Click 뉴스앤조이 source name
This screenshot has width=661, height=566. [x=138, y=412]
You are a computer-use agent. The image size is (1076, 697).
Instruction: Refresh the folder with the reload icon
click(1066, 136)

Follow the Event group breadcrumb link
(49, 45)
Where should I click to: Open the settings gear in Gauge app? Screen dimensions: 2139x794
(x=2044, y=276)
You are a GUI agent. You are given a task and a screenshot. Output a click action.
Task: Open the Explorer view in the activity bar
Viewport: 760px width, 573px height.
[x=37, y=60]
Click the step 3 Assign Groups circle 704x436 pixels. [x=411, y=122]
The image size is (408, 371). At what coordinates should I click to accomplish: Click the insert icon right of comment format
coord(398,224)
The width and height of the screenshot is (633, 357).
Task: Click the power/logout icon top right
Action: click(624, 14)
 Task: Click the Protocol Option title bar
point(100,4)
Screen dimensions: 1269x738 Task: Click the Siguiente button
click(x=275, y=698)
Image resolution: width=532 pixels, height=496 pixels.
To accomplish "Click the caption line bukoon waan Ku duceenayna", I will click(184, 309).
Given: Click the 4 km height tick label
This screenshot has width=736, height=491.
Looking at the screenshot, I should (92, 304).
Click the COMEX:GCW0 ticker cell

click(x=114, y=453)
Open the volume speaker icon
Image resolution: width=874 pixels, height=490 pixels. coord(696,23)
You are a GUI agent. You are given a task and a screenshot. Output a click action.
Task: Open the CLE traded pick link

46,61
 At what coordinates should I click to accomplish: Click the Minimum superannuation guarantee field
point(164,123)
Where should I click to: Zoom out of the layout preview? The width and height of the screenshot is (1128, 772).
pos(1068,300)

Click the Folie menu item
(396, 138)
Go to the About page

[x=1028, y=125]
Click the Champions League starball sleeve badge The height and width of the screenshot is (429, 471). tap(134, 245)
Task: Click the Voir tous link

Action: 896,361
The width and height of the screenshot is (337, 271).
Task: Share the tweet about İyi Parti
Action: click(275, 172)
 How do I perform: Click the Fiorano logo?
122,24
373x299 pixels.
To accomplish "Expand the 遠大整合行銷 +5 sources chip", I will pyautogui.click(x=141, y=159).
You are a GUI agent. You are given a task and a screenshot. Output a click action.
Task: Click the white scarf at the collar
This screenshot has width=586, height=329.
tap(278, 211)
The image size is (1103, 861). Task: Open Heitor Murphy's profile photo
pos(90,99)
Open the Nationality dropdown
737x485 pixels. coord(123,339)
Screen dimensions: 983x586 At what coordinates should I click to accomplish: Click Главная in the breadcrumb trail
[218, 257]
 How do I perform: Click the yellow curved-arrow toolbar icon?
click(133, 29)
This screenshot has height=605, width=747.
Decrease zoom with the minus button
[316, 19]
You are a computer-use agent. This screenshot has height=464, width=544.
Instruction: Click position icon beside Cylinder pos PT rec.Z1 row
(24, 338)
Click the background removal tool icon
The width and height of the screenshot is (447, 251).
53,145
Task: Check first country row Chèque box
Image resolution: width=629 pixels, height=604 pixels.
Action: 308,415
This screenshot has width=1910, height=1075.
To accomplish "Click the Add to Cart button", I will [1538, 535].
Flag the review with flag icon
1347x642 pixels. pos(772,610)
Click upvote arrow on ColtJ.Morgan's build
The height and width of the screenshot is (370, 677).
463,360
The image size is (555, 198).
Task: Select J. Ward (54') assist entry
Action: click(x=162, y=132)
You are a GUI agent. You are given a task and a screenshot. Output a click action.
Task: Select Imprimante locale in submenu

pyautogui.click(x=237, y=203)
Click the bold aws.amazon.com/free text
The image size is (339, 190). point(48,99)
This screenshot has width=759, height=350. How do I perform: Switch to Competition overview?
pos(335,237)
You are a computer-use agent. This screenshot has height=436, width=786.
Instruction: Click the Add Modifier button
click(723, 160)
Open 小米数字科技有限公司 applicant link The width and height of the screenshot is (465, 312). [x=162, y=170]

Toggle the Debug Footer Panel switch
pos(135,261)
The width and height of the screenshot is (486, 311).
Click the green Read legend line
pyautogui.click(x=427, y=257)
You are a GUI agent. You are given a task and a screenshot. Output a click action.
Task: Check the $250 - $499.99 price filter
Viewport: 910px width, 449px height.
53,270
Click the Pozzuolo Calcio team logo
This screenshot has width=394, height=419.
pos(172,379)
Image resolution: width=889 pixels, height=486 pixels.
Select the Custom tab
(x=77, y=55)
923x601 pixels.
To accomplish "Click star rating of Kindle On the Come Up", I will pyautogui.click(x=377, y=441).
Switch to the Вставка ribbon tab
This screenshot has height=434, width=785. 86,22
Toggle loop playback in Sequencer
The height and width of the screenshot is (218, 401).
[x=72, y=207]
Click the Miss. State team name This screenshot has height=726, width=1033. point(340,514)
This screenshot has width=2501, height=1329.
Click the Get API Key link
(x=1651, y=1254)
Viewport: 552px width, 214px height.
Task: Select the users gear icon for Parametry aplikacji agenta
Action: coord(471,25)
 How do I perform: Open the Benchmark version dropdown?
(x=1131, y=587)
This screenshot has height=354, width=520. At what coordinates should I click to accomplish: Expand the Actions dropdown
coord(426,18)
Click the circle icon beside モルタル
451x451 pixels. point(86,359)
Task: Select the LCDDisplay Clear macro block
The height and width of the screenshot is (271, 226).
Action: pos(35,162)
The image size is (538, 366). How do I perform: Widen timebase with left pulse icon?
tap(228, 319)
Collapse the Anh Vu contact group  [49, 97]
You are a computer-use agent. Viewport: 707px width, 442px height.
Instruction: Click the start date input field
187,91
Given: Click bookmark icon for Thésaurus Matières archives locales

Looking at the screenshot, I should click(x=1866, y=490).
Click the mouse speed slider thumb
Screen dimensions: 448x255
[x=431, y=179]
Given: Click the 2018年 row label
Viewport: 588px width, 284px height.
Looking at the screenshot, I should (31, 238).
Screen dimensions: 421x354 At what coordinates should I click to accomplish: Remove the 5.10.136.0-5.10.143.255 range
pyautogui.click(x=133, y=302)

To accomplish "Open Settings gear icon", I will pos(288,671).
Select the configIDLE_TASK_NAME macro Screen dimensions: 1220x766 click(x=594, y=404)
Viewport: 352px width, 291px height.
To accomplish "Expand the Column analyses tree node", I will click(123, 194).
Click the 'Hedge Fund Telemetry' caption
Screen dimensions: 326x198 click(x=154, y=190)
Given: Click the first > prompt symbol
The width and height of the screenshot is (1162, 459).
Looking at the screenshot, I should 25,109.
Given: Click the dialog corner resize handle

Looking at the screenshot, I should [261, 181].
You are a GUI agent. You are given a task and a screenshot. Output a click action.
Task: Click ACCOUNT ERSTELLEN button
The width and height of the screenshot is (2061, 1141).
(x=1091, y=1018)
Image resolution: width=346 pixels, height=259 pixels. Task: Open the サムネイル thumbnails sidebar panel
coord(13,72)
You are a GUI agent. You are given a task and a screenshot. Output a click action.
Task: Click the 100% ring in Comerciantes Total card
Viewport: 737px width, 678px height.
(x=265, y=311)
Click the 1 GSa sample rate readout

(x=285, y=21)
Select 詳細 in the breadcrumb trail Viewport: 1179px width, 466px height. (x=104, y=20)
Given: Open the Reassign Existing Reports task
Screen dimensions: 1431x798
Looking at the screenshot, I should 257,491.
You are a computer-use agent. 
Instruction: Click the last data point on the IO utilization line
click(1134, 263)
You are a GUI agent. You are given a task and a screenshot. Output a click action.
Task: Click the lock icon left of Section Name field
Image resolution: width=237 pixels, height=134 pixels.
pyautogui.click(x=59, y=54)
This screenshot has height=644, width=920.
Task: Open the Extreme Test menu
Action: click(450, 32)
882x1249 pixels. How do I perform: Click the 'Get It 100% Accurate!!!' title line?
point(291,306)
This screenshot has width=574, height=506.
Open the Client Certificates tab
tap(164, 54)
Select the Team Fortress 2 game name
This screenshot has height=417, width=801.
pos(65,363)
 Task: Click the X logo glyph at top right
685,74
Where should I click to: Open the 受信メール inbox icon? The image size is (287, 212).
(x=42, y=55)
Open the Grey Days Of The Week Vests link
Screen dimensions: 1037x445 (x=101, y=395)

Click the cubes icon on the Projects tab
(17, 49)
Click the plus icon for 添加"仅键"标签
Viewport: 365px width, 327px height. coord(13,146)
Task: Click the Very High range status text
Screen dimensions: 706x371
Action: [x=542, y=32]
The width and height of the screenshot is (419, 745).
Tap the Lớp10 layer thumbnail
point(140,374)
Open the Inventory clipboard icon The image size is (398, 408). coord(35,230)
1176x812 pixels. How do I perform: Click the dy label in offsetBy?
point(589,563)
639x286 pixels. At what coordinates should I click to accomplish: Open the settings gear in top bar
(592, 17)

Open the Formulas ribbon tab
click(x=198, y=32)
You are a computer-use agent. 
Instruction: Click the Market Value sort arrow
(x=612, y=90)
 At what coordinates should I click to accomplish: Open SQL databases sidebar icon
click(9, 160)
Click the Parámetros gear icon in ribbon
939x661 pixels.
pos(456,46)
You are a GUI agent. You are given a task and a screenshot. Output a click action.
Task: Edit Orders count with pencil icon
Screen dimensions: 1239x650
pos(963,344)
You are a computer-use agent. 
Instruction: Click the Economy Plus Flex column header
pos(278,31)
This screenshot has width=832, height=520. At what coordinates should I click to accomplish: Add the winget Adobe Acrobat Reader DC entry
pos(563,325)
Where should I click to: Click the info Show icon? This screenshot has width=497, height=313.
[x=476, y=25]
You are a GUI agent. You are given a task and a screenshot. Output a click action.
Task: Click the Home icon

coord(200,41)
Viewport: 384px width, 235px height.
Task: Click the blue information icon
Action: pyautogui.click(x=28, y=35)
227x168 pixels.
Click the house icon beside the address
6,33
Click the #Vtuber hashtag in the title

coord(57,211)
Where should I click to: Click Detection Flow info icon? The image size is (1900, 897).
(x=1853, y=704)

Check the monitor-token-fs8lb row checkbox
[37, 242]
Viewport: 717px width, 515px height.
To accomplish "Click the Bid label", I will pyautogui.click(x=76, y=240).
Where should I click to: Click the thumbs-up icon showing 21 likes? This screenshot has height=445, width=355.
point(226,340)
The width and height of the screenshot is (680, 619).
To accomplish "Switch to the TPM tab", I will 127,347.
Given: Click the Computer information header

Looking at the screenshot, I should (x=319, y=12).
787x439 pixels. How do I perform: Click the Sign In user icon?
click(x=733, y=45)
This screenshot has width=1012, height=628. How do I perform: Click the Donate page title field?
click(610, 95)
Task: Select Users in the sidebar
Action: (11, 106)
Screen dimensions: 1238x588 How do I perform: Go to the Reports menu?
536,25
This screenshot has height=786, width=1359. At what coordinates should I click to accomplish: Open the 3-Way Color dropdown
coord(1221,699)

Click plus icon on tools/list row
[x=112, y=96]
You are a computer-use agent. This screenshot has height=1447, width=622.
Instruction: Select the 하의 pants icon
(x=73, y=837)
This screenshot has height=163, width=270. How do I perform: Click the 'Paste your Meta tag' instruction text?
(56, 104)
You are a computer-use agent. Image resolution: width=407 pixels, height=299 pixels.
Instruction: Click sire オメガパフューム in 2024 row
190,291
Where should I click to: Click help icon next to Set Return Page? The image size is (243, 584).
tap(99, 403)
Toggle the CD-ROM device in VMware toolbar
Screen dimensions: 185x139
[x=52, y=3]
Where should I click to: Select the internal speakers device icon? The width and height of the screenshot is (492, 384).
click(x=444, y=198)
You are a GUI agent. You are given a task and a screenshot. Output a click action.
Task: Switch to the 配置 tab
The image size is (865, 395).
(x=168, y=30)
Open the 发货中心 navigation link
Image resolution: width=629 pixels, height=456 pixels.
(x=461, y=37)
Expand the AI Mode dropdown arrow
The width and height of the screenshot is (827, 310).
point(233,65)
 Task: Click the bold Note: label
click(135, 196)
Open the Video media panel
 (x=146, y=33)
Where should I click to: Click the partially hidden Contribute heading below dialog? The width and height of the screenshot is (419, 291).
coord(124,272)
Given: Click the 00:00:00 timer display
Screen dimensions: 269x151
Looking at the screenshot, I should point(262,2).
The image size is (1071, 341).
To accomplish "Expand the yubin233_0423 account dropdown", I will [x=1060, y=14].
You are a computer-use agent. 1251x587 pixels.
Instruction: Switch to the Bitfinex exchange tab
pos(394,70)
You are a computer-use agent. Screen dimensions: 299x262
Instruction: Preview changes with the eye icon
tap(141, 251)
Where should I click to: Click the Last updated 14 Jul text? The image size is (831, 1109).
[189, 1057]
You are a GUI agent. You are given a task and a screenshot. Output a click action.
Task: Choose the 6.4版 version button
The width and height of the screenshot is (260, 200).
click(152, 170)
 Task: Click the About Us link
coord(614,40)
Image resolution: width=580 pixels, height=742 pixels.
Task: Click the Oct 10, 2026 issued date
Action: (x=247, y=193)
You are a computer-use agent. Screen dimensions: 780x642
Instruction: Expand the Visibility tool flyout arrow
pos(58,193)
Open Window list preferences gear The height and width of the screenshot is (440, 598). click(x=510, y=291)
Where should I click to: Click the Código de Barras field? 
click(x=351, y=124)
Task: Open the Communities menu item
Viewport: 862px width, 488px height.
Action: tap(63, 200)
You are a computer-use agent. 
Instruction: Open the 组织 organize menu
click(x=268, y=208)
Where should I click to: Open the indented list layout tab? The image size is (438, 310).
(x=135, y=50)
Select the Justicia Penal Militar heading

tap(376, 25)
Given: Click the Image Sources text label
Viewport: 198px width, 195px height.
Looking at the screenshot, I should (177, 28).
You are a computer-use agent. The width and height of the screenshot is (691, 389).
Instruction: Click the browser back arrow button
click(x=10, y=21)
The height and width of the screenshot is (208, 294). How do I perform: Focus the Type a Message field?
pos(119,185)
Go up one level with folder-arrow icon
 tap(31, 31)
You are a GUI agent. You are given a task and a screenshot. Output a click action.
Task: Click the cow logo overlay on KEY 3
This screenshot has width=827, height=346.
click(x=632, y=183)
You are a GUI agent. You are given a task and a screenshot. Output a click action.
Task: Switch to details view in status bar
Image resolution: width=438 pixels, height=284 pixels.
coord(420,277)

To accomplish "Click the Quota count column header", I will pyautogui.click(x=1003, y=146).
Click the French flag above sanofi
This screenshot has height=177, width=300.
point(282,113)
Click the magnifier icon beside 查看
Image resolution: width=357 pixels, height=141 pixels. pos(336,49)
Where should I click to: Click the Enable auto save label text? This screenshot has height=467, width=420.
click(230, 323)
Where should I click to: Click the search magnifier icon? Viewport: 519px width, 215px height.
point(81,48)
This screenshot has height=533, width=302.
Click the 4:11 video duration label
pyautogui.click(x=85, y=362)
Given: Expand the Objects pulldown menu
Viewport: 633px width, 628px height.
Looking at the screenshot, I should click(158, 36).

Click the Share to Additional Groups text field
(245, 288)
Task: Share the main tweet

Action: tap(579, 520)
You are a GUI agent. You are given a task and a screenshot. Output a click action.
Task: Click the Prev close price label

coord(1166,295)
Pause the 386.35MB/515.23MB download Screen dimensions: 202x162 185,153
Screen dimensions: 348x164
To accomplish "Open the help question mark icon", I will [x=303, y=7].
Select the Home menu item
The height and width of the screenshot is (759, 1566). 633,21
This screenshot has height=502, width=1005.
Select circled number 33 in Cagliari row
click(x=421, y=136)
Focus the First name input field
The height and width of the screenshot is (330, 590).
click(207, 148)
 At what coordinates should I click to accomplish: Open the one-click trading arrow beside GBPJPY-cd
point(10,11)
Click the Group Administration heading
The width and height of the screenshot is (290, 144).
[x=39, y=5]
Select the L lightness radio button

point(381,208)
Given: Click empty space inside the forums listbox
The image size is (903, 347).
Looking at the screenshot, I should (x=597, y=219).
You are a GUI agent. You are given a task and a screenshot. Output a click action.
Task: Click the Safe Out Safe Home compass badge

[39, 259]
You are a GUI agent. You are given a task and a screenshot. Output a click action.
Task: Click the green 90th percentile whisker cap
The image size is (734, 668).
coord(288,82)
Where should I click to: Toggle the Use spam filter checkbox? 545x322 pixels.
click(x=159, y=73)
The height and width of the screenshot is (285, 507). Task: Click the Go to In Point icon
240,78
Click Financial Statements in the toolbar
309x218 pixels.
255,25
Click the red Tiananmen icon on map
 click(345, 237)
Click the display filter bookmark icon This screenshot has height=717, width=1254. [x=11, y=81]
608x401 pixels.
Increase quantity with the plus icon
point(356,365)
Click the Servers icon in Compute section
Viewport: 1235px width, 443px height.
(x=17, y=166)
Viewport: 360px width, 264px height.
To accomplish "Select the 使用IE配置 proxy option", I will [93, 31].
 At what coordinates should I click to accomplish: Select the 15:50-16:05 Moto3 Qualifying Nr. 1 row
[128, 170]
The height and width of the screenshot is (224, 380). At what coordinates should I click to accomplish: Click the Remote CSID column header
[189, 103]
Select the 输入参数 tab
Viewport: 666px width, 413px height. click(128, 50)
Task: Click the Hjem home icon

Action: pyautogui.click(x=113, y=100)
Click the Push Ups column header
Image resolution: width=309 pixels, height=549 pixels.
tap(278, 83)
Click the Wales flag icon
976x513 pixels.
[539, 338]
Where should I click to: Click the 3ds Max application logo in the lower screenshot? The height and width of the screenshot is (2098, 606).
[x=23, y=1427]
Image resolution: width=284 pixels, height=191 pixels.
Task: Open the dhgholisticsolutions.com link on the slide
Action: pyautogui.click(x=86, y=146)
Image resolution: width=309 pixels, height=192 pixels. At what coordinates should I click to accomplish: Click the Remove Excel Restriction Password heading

--*--

**Task to carry out**
Extract every line above containing the word "status".

**Task output**
Task: Click the Very High range status text
Task: Switch to details view in status bar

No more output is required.